Gdyby przedmioty codziennego
użytku mogły mówić, z pewnością usłyszelibyśmy od nich bardzo ciekawe
opowieści. Plecaki, torebki, torby, kosze, walizki. Towarzysząc nam w życiowych
podróżach, mniejszych lub większych, są milczącymi świadkami naszych planów, ambicji,
obowiązków, marzeń, sekretów. Przechowują w sobie nasze rzeczy, pilnują ich
niczym strażnicy, spełniając swój obowiązek najlepiej, jak potrafią.
Tytułowa walizka z powieści
Louise Walters także kryje w sobie mnóstwo sekretów, dzięki którym, albo przez
które życie wielu osób ułożyło się tak, a nie inaczej. I to właśnie zawartość
tej walizki stanie się pretekstem do odkrycia rodzinnych tajemnic, które wzięły
swój początek ponad 70 lat wcześniej.
Pracująca w antykwariacie
Roberta, ma nietypowe hobby. W starych, przeznaczonych do ponownej sprzedaży
książkach, bardzo często znajduje stare fotografie, pocztówki, a nawet listy.
Starannie je gromadzi i lubi myśleć o ludziach, z którymi te przedmioty mają
związek. Kiedy wśród starych rzeczy swojej babci znajduje list od dziadka,
którego nigdy nie było dane jej poznać, kobieta zdaje sobie sprawę, że historia
jej rodziny, a zwłaszcza młodość jej babci, mogła wyglądać zupełnie inaczej niż
głosi to oficjalna rodzinna wersja.
Dobiegająca czterdziestki
Dorothy nie jest szczęśliwa z mężczyzną, którego wybrała nieco zbyt pochopnie.
Możliwe, że gdyby doczekali się potomstwa, sprawy ułożyłby się jako tako, ale właśnie
brak dziecka, sprawia, że któregoś dnia Albert odchodzi z domu, udając się na
wojnę. Dorothy zostaje sama, z niejasnym statusem ni to wdowy, ni to panny i
wtedy w jej życiu pojawia się polski pilot Jan Pietrykowski.
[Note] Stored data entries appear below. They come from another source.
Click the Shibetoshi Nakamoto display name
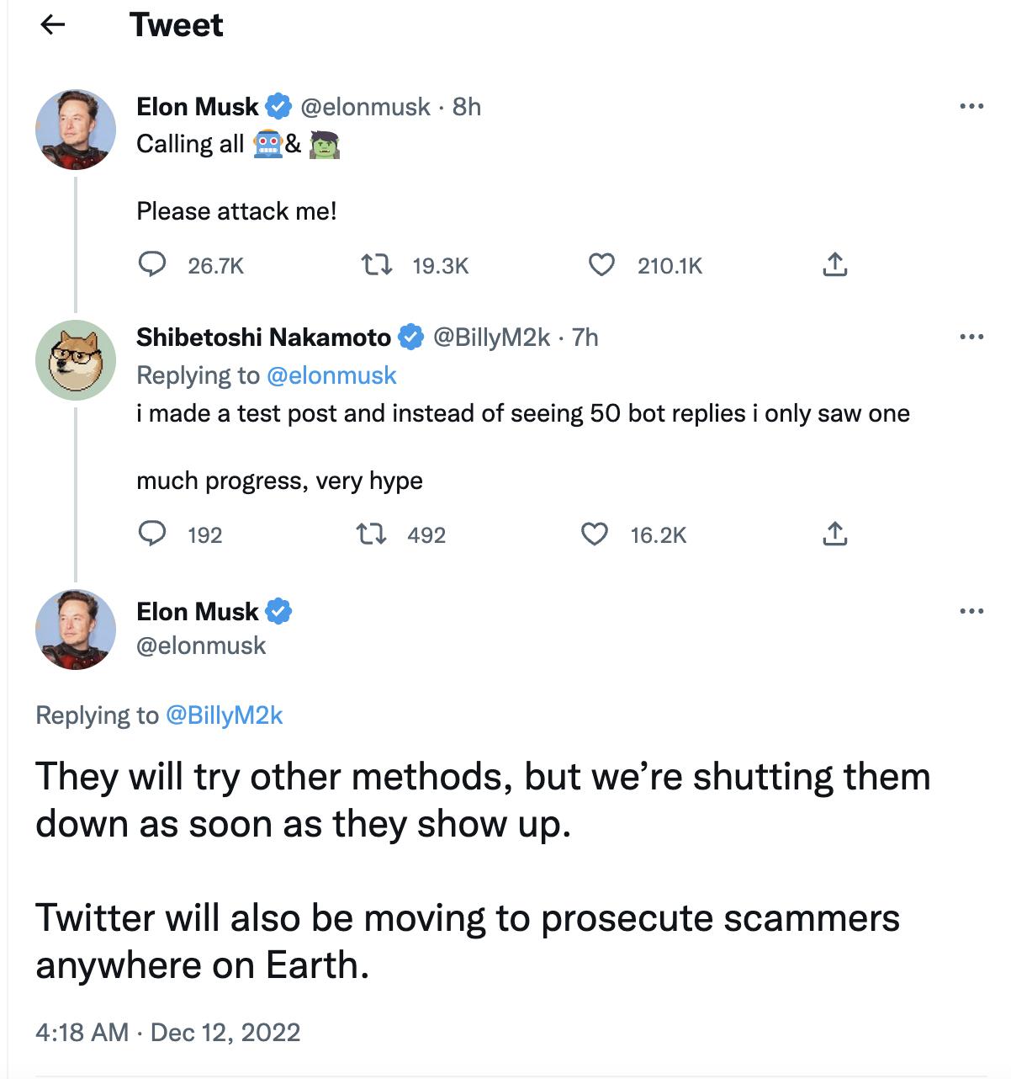Viewport: 1011px width, 1079px height. [x=263, y=338]
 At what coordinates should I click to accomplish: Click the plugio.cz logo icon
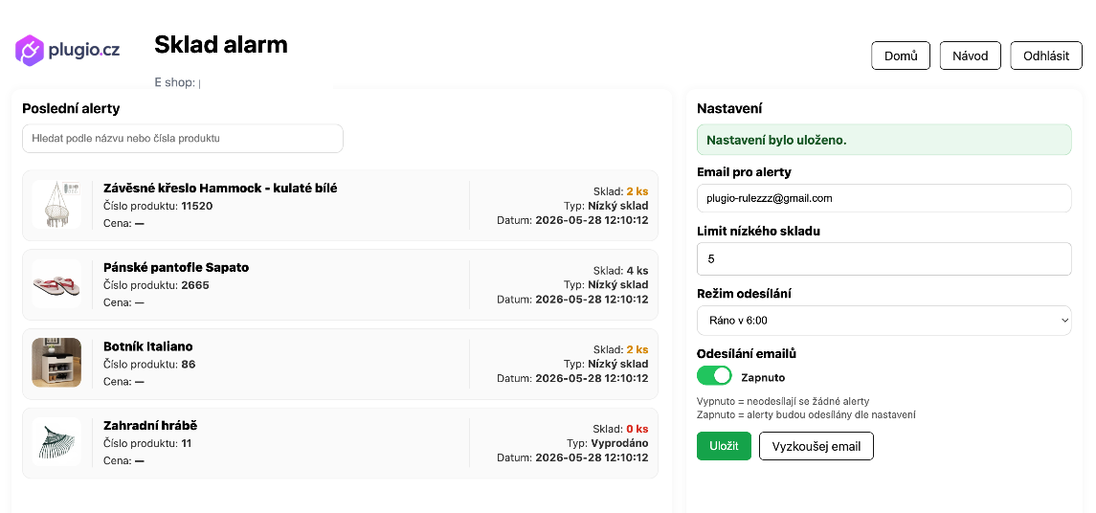pos(30,51)
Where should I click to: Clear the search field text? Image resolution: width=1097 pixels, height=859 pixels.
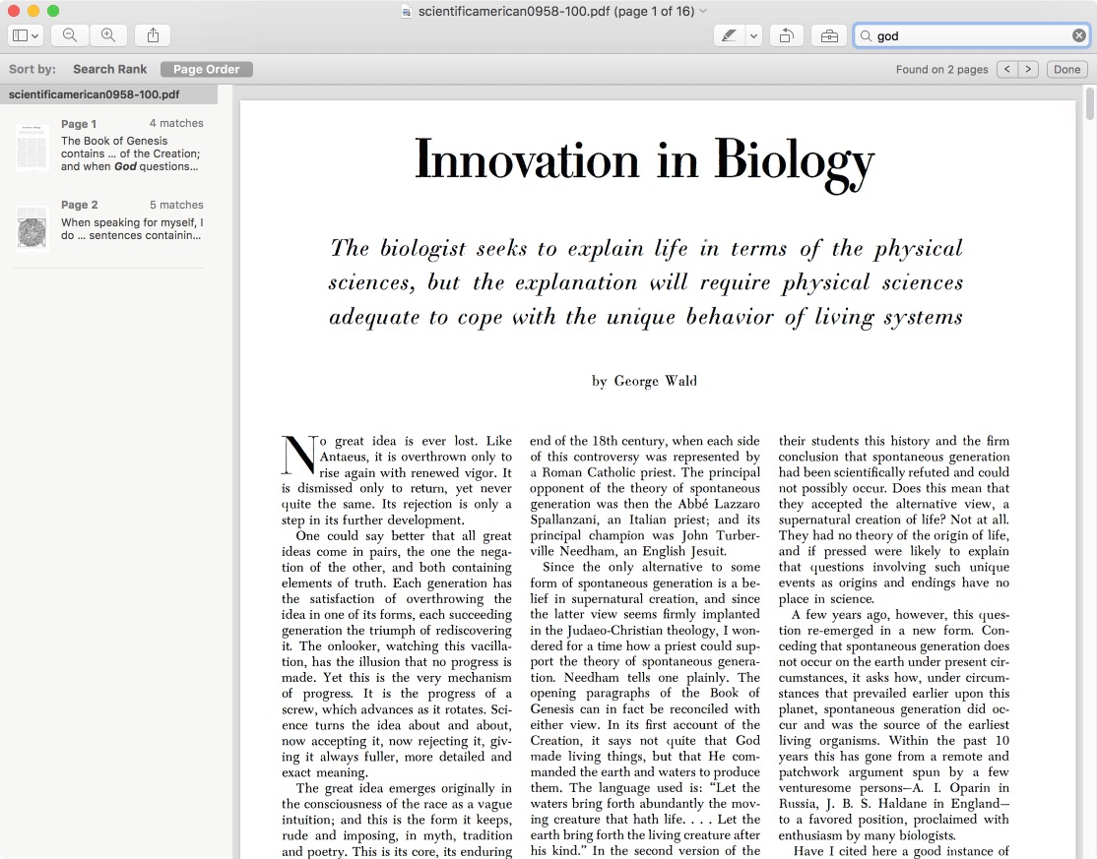[x=1079, y=35]
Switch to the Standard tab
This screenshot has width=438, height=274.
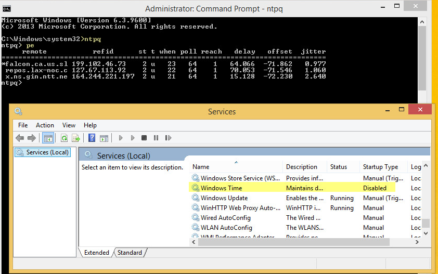(x=130, y=253)

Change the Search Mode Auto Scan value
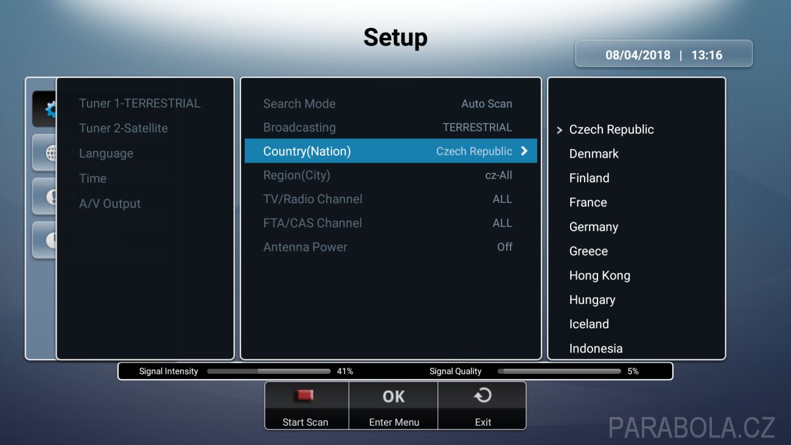pos(486,103)
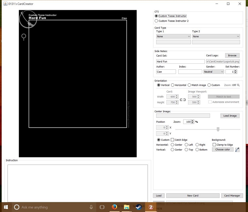This screenshot has width=248, height=212.
Task: Click inside the Instruction text area
Action: coord(78,183)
Stopniowo rodzące
się uczucie pozwala obojgu marzyć o czymś więcej, ale inne zobowiązania oraz
wojenna zawierucha, sprawią, że rzeczy przybiorą zupełnie inny obrót. Narodzi
się tajemnica, która wiele lat potem tak mocno da Robercie do myślenia.
Fabułę powieści poznajemy na
dwóch płaszczyznach czasowych.
Pierwsza płaszczyzna rozgrywa
się w czasach obecnych. Dorosła Roberta ma dość nudne i niepoukładane życie.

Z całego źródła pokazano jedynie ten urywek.